» Records to use
.....

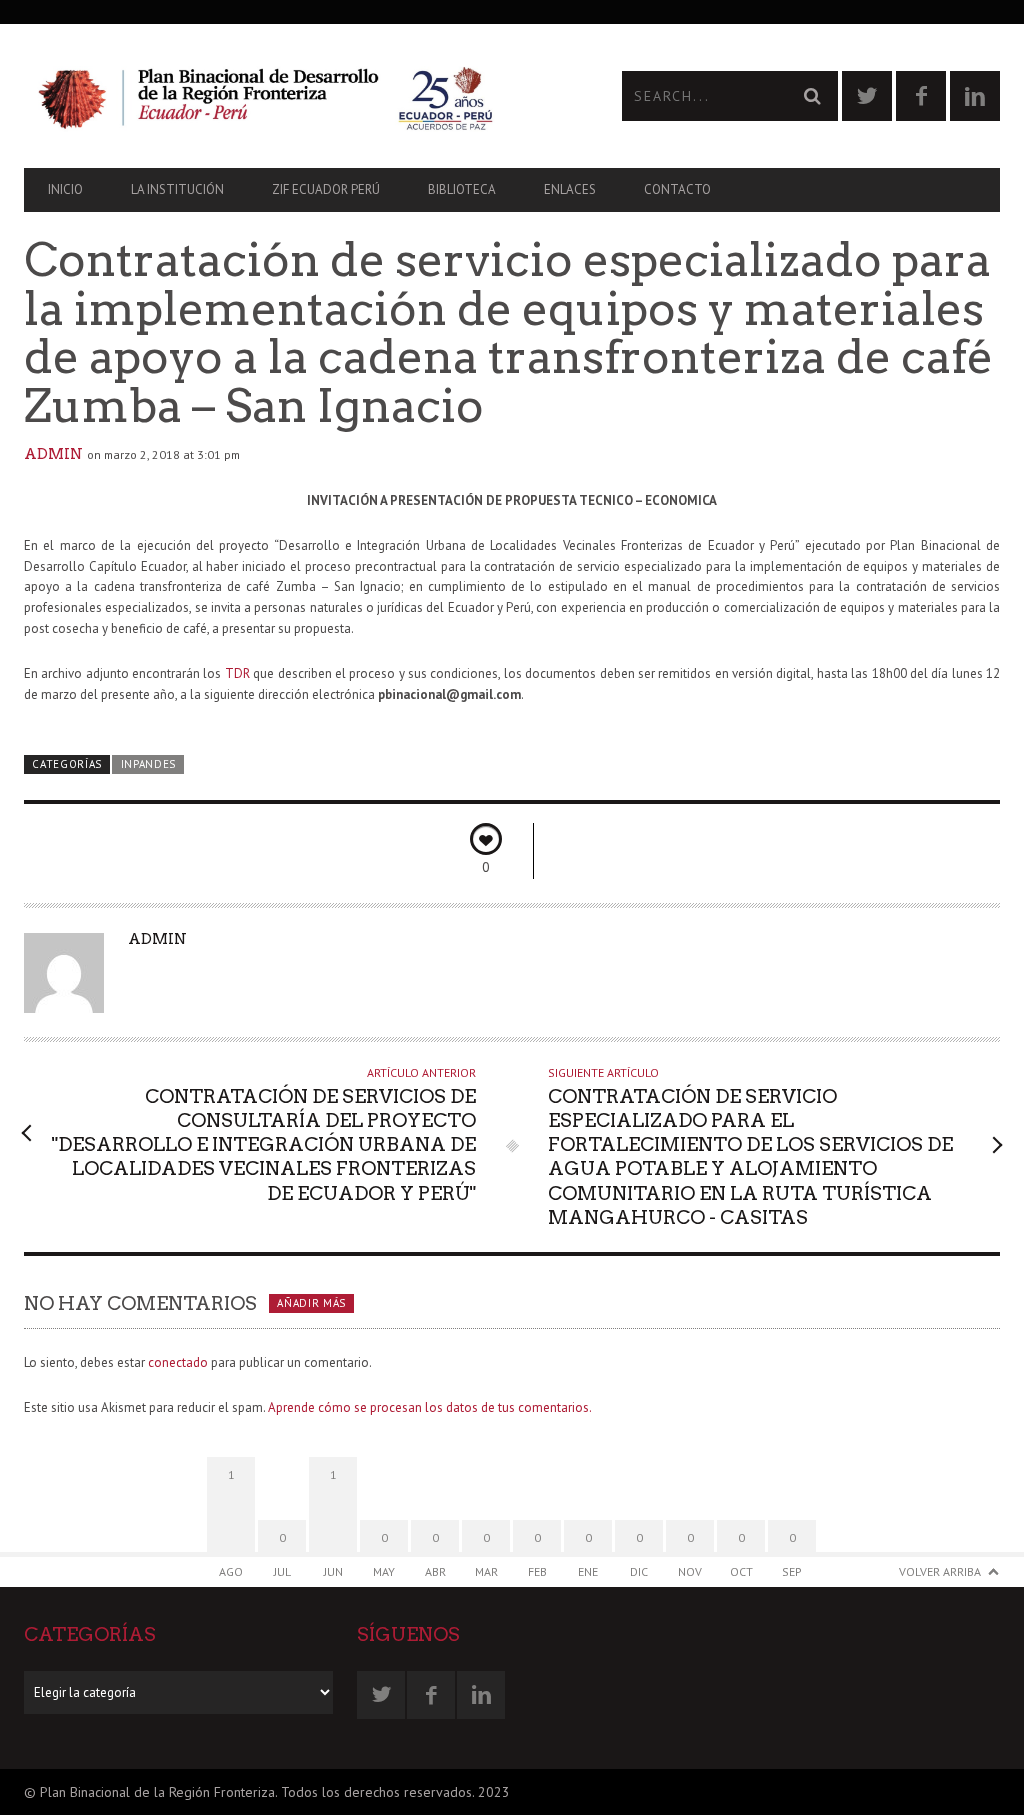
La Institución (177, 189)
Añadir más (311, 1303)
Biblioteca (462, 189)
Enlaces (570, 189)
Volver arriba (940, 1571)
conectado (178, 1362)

.....

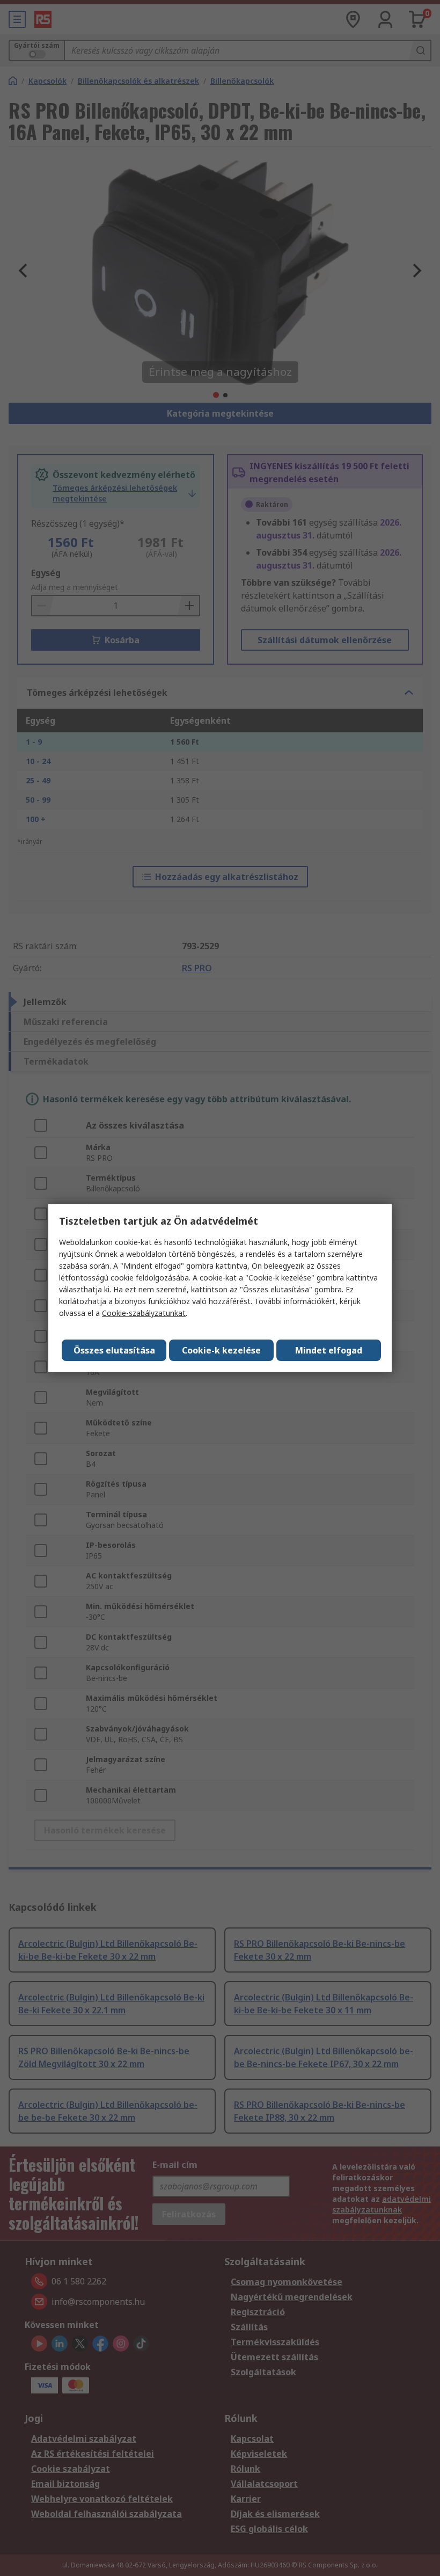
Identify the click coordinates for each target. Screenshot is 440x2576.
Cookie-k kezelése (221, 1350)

.....

Working from the material above, restate word for word the lines between the line with "La Institución (177, 189)" and the line with "conectado (178, 1362)", both included, and only those.

» Solution below
La Institución (177, 189)
Añadir más (311, 1303)
Biblioteca (462, 189)
Enlaces (570, 189)
Volver arriba (940, 1571)
conectado (178, 1362)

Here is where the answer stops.